Increased antisemitism, threats to curb shechita and moves to ban circumcision are among major challenges facing Europe’s Jewish communities in the new year.
Rising antisemitism, stoked by Europe’s economic crisis, religious prejudice and hostility towards Israel, was underlined by a recent EU survey.
The survey by the EU’s Fundamental Rights Agency said that nearly a third of European Jews do not feel safe in their home countries and are considering emigration. Commenting on the poll, the CST — the body responsible for protecting the UK’s Jewish community — said that the joined-up approach that UK authorities take to antisemitism will be “sorely needed everywhere” in the future.
Home Secretary Theresa May recently pledged to the Board of Deputies that the Jewish community would continue to enjoy religious freedom, including on shechita.

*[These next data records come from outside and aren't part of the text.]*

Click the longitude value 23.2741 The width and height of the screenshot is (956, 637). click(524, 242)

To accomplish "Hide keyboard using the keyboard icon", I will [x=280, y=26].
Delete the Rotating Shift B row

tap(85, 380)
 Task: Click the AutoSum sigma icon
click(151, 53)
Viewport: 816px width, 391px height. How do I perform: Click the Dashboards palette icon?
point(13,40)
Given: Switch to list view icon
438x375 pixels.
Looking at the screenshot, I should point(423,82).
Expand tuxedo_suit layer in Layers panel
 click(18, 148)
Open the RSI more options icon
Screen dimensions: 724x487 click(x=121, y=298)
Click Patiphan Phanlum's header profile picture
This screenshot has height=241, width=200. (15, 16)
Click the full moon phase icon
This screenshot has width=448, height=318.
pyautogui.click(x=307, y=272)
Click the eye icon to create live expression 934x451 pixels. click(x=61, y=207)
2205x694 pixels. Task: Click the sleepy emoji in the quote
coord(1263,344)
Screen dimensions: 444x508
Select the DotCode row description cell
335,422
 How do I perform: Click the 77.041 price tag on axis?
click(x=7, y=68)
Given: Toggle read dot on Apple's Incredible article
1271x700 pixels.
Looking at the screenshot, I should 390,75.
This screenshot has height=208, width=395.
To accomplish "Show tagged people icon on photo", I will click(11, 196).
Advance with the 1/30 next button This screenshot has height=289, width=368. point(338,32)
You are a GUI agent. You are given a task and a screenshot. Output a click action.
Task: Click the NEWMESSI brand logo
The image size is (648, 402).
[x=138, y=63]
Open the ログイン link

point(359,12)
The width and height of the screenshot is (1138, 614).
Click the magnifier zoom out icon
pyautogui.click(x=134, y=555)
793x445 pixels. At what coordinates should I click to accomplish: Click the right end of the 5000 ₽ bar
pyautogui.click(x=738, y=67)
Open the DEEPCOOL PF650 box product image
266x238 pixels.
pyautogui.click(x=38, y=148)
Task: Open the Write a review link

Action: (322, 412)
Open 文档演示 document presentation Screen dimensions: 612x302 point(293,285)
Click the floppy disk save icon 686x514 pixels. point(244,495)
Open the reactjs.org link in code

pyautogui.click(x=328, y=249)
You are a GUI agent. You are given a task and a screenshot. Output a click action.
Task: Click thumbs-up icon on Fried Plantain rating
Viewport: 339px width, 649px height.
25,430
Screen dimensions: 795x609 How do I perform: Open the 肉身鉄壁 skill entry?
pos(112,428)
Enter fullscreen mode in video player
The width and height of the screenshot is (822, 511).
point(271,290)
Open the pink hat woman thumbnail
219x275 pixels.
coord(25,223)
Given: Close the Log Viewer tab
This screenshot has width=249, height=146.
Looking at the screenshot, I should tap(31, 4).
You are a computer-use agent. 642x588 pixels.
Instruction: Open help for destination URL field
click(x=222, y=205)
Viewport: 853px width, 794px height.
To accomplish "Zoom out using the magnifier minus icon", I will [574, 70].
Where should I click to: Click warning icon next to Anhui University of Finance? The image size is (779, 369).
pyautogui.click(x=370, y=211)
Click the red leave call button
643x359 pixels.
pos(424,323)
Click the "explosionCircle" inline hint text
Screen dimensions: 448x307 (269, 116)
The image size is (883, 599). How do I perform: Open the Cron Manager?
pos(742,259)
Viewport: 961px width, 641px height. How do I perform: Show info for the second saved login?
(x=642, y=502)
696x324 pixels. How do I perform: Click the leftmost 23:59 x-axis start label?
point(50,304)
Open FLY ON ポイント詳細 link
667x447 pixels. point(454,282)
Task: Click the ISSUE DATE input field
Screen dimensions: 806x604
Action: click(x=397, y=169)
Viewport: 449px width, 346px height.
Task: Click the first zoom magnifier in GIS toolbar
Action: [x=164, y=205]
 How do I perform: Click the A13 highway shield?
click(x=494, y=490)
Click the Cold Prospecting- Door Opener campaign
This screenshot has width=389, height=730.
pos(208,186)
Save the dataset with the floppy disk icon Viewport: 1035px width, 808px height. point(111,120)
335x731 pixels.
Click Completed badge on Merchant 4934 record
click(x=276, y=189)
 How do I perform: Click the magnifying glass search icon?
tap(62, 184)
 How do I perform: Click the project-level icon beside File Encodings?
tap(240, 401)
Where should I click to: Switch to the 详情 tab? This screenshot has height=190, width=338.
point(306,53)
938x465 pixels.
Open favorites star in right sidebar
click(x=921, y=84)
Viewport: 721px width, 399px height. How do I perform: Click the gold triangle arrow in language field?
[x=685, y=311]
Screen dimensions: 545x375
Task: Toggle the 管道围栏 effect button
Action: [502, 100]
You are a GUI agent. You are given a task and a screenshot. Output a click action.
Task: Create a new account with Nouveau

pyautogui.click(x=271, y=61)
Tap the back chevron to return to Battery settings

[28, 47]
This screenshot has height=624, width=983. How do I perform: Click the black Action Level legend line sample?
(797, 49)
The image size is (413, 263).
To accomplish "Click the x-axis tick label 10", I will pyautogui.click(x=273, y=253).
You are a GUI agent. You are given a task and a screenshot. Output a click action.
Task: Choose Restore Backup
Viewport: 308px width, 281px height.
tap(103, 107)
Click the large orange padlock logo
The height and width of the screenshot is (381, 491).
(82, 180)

However, there is growing concern about a planned EU regulation to require pre-stunning before slaughter.
Despite a proposed exemption for religious slaughter, the regulation also allows member states to impose further conditions or even ban such practices under local law.
In Poland, where the shechita is now banned, Director General of the European Jewish Association Rabbi Menachem Margolin and the Chief Mufti of Poland Tomasz Miskiewicz have lodged an official complaint about the policy to the European Commission.
Circumcision will also be high on the agenda in the coming year following a vote by the Council of Europe to restrict the practice. The Council endorsed a report by its social affairs and health committee describing circumcision as “a human rights violation”.
The report caused uproar in Europe and Israel, where a Foreign Ministry official described it as “a moral stain on the Council of Europe”. The Council’s Secretary General Thorbjorn Jagland has since insisted that the resolution is “non-binding”.